■ Objective ■
Can you rewrite the entries, everything from the line containing "Where should I" down to the last entry, with "home icon" replaced by "house icon" and nothing else changed? Leave the pictures out.

**** Entries supplied ****

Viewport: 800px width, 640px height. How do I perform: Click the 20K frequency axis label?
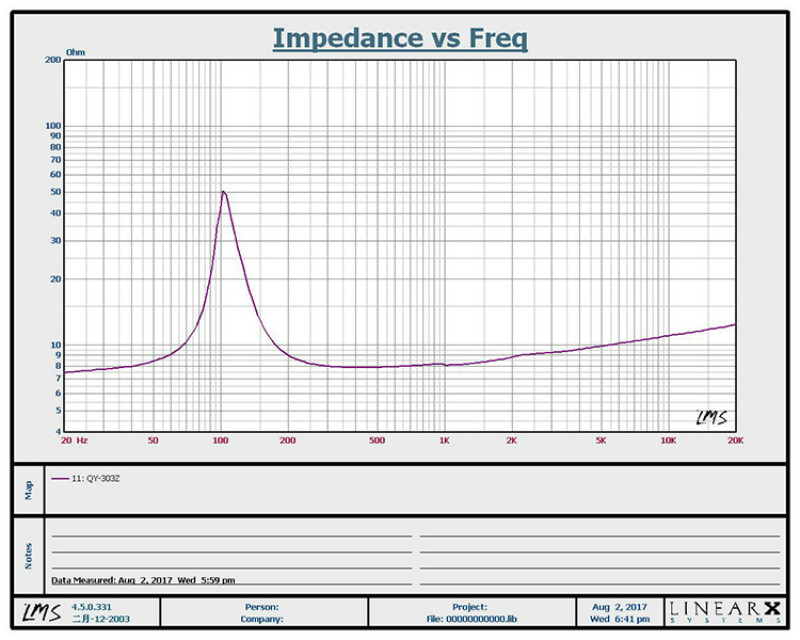click(735, 440)
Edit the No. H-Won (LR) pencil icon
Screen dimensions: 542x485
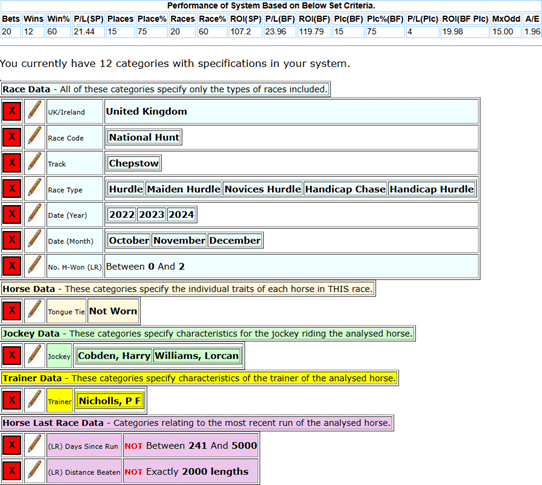click(x=35, y=266)
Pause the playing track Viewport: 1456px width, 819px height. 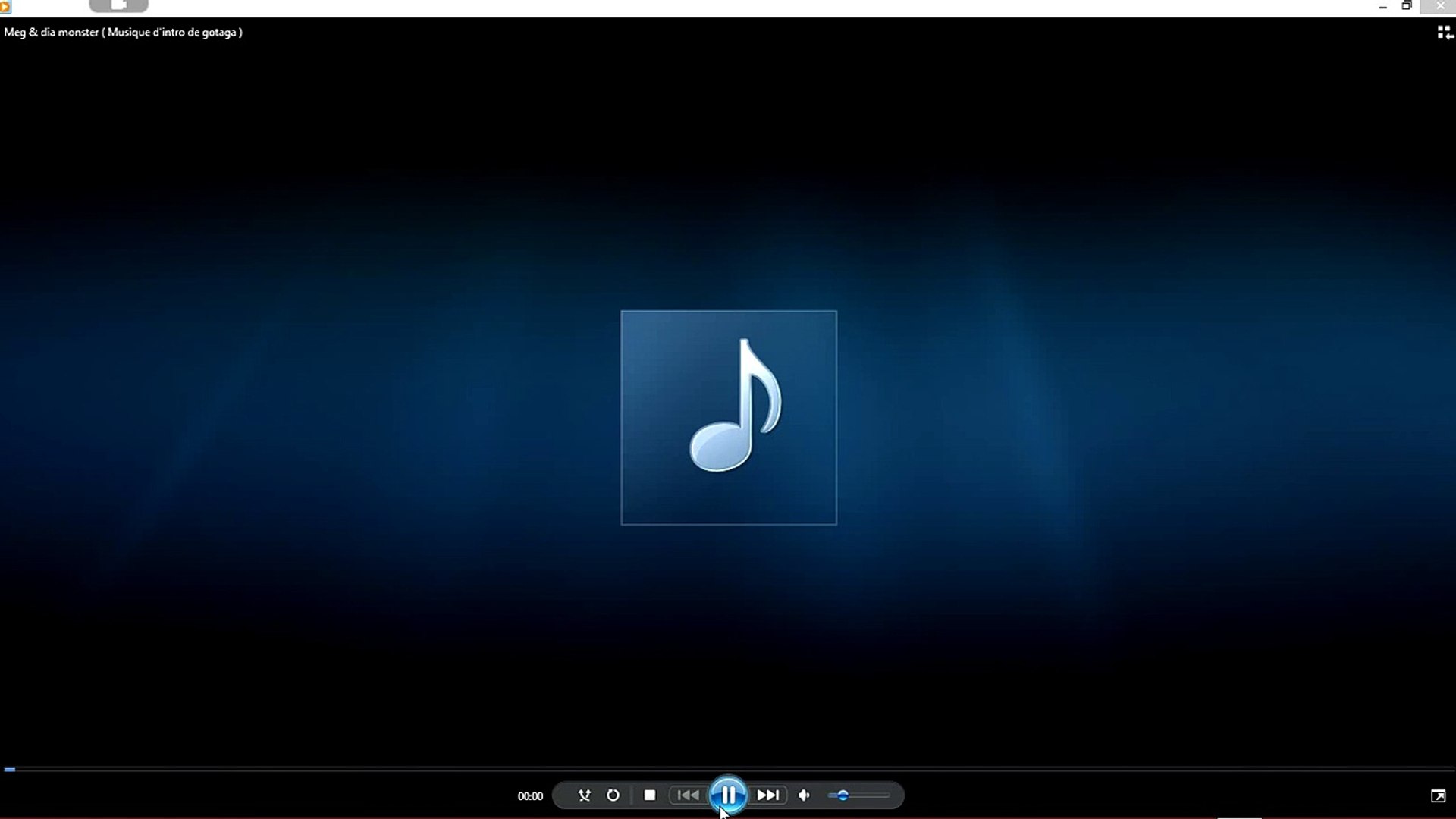coord(728,795)
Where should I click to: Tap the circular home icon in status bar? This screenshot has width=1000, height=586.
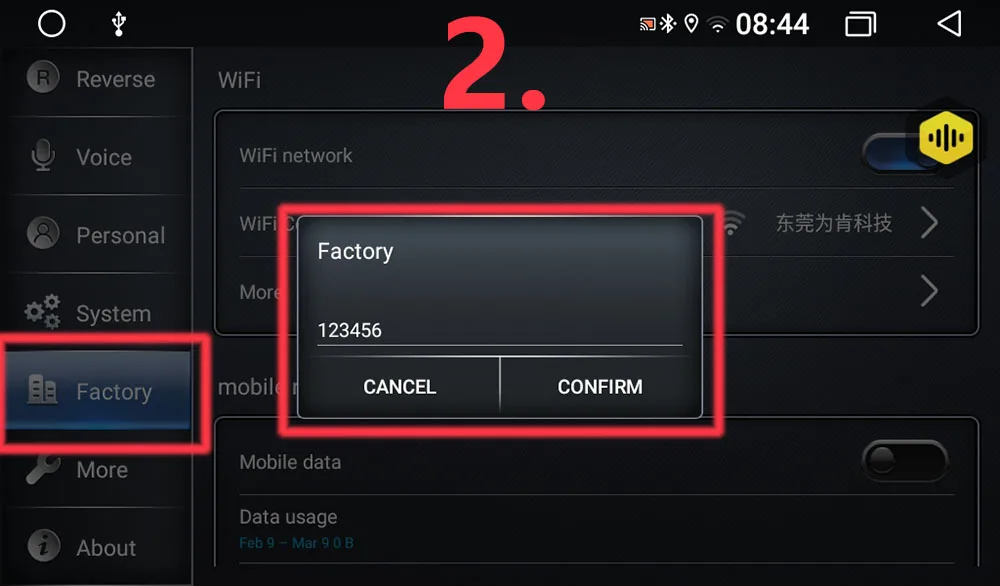(52, 24)
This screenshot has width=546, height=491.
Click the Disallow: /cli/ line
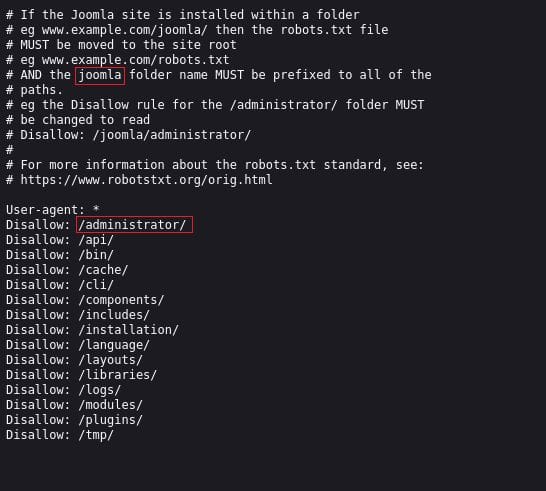coord(60,285)
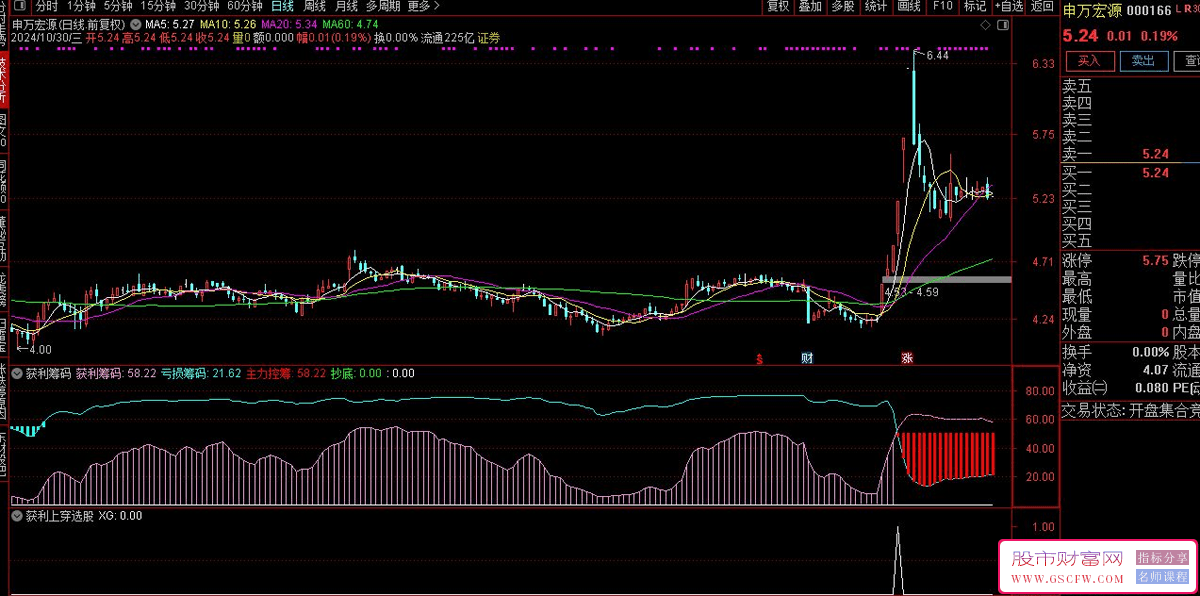Click the 涨 marker below the chart
The height and width of the screenshot is (596, 1200).
pyautogui.click(x=907, y=358)
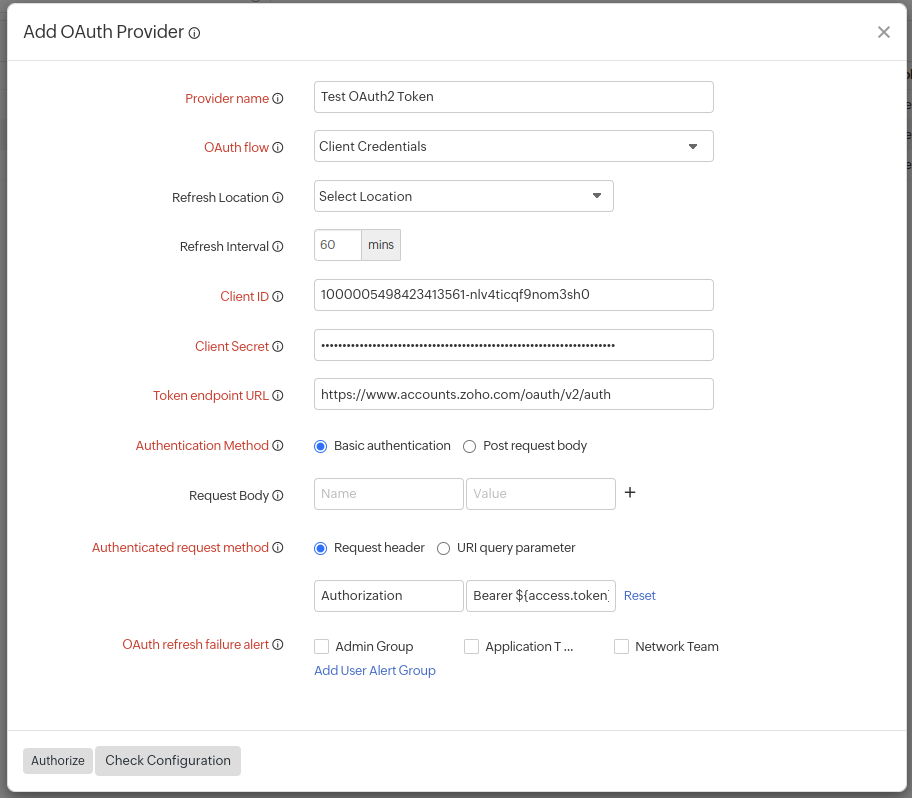Enable the Admin Group alert checkbox
The width and height of the screenshot is (912, 798).
(x=322, y=646)
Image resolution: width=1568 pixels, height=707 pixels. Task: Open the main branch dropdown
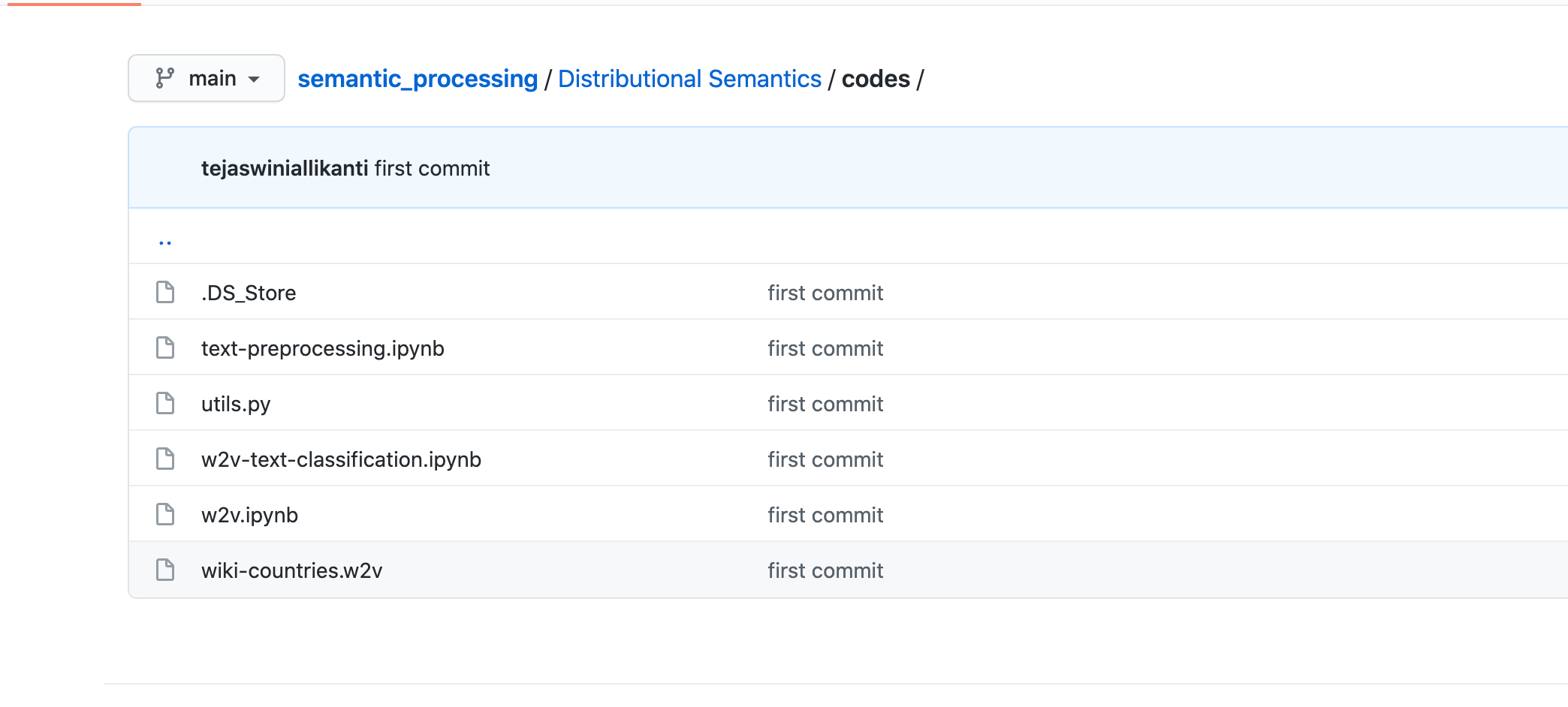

****

■ Task answer ■
Where should I click to: Tap the circular house icon in status bar? This screenshot has width=1000, height=586.
(52, 24)
This screenshot has width=546, height=491.
Click the Disallow: /cli/ line
coord(60,285)
Click the 涨 marker below the chart
The height and width of the screenshot is (596, 1200).
pyautogui.click(x=907, y=358)
Enable the Admin Group alert checkbox
The width and height of the screenshot is (912, 798).
(x=322, y=646)
Image resolution: width=1568 pixels, height=707 pixels. Task: Open the main branch dropdown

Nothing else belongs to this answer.